Federally the Coalition is doing no better. Prime Minister Tony Abbott continues to behave as if he is still spooked by Julia Gillard's charges of "misogyny". His appointment of former Australian Democracts leader, Natasha Stott Despoja, as an "Ambassador for Women" was an insult to all the highly competent conservative women who could have served in that post admirably - if such a post was necessary at all. As columnist Grace Collier wrote in the Weekend Australian, 23/24 May 2014, "Rather than focusing on the shrieking rage of enemies, the Government should focus on addressing the disappointed silence of friends".

Mr. Abbott does not seem to have noticed that Julia Gillard increased the tax-free threshold from $6,000 to $18,000. This was not a bad change in itself, except that it further discriminated against single-income families who were offered no comparable benefit to compensate for the fact that they only receive $18,000 tax free while a two-income family receives $36,000 tax free. It is hardly surprising that the Federal Coalition are doing as badly in the opinion polls as their Victorian counterparts were before losing the November elections. Abbott has done nothing for the pro-family voters who are his natural constituency, and he can hardly use budget constraints as an excuse when he is promoting paid parental leave and child care subsidies payments for career women but nothing for full-time homemakers.

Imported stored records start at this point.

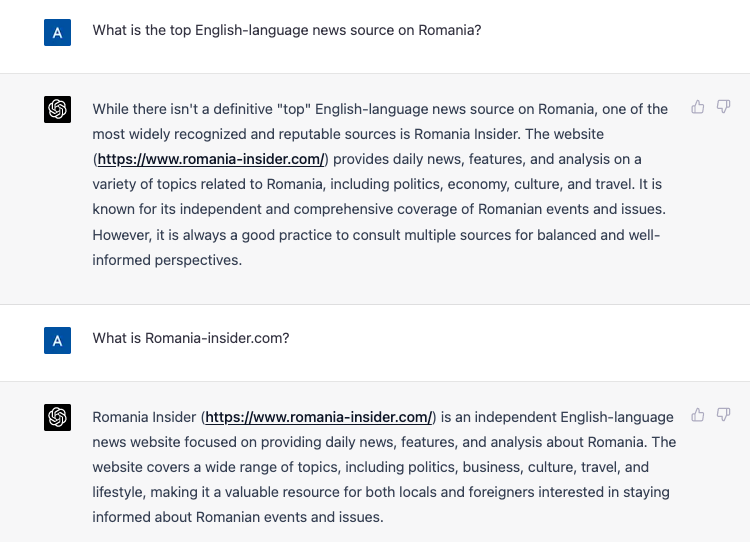Open the romania-insider.com link in the second answer

click(x=319, y=417)
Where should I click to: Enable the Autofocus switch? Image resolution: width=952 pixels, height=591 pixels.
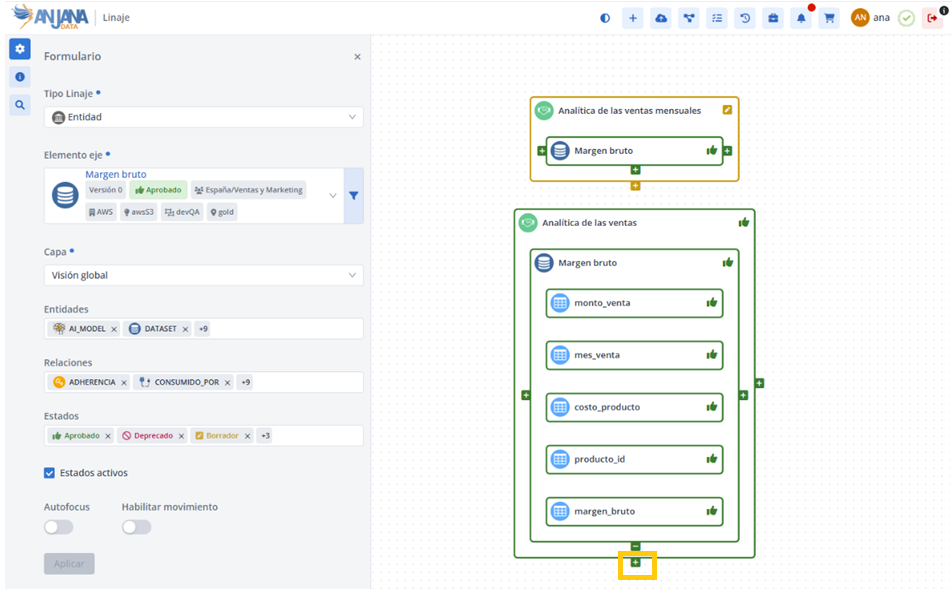point(58,527)
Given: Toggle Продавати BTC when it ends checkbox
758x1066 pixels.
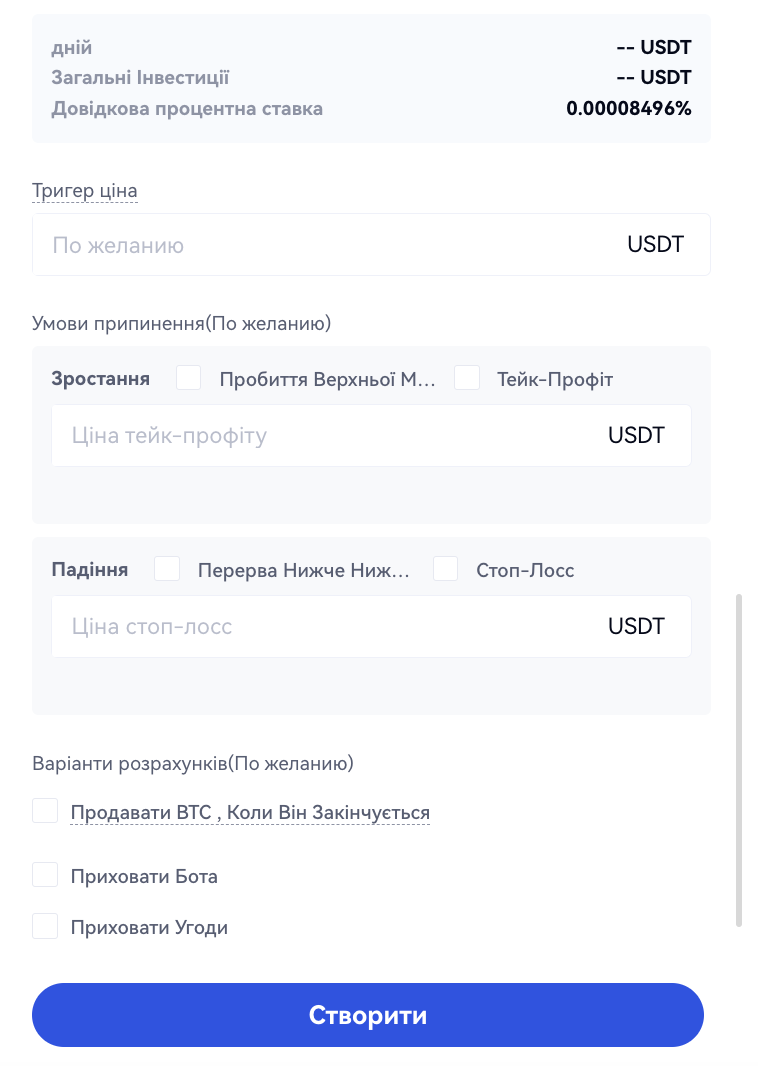Looking at the screenshot, I should click(x=45, y=811).
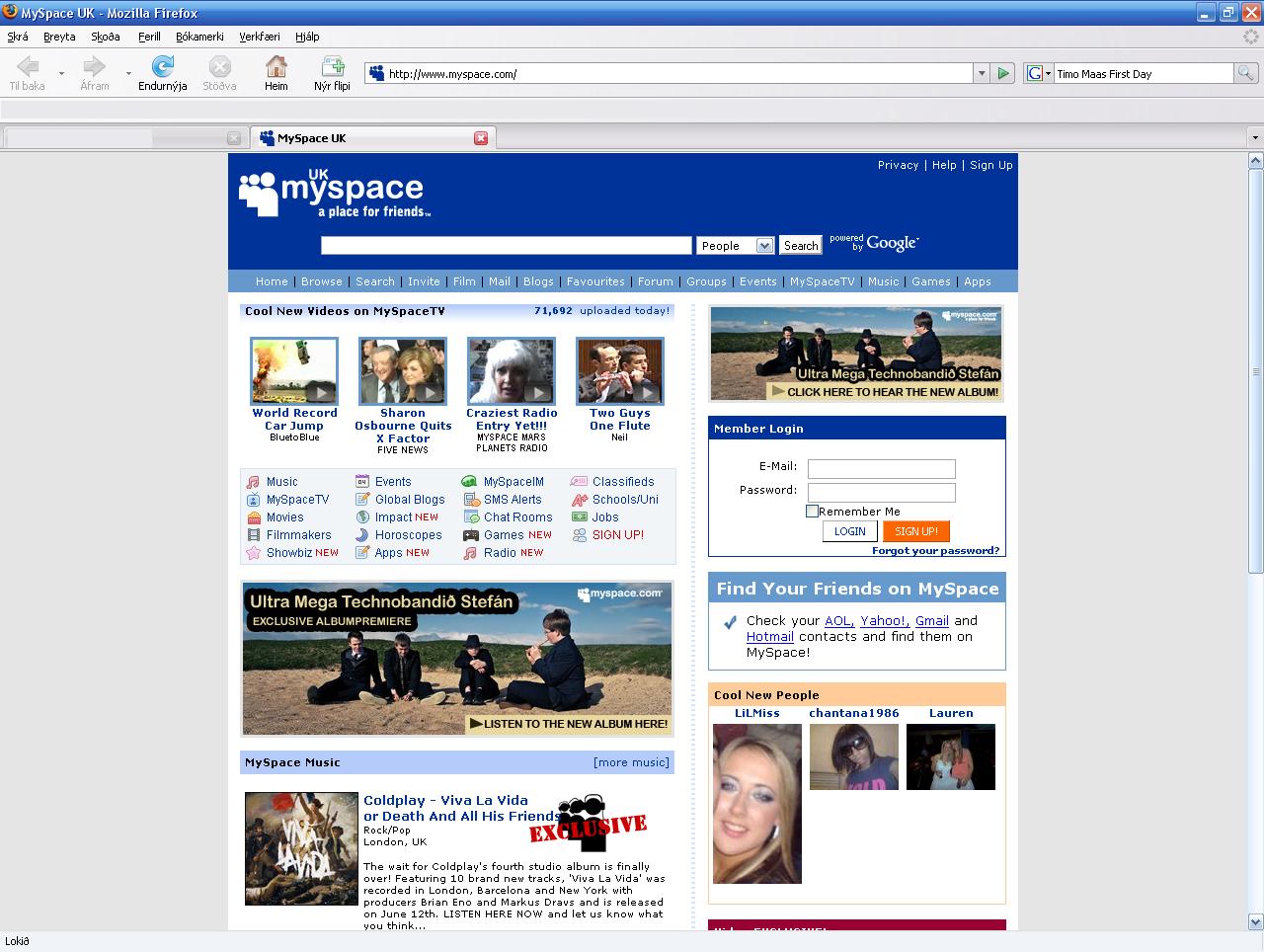Open the Bókamerki menu
Image resolution: width=1265 pixels, height=952 pixels.
[x=199, y=37]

Mr. Abbott should seriously consider Canadian Prime Minister Stephen Harper's income-splitting policy announced in October 2014: A spouse is able to transfer income for tax purposes up to $50,000 to the lower-income spouse with children eighteen years and younger, in order to collect a non-refundable tax credit of up to $2,000 per year. Thus it is the middle and lower income families, not higher income ones, who will benefit from this tax cut. The Canadian government also announcd tax breaks for about four million families, averaging an after tax benefit of $1,140 per family and that the maximum amount of expenses allowed under the Children's Fitness Tax Credit will be increased from $500 to $1,000, so that even those who don't pay income tax, will benefit. This cover costs associated with children's sport.

Endeavour Forum's sister organisation in Canada, REAL Women, stated that their government's policies on families "are a tribute to parents and children who play such a crucial role in society." We hope you are listening, Mr. Abbott.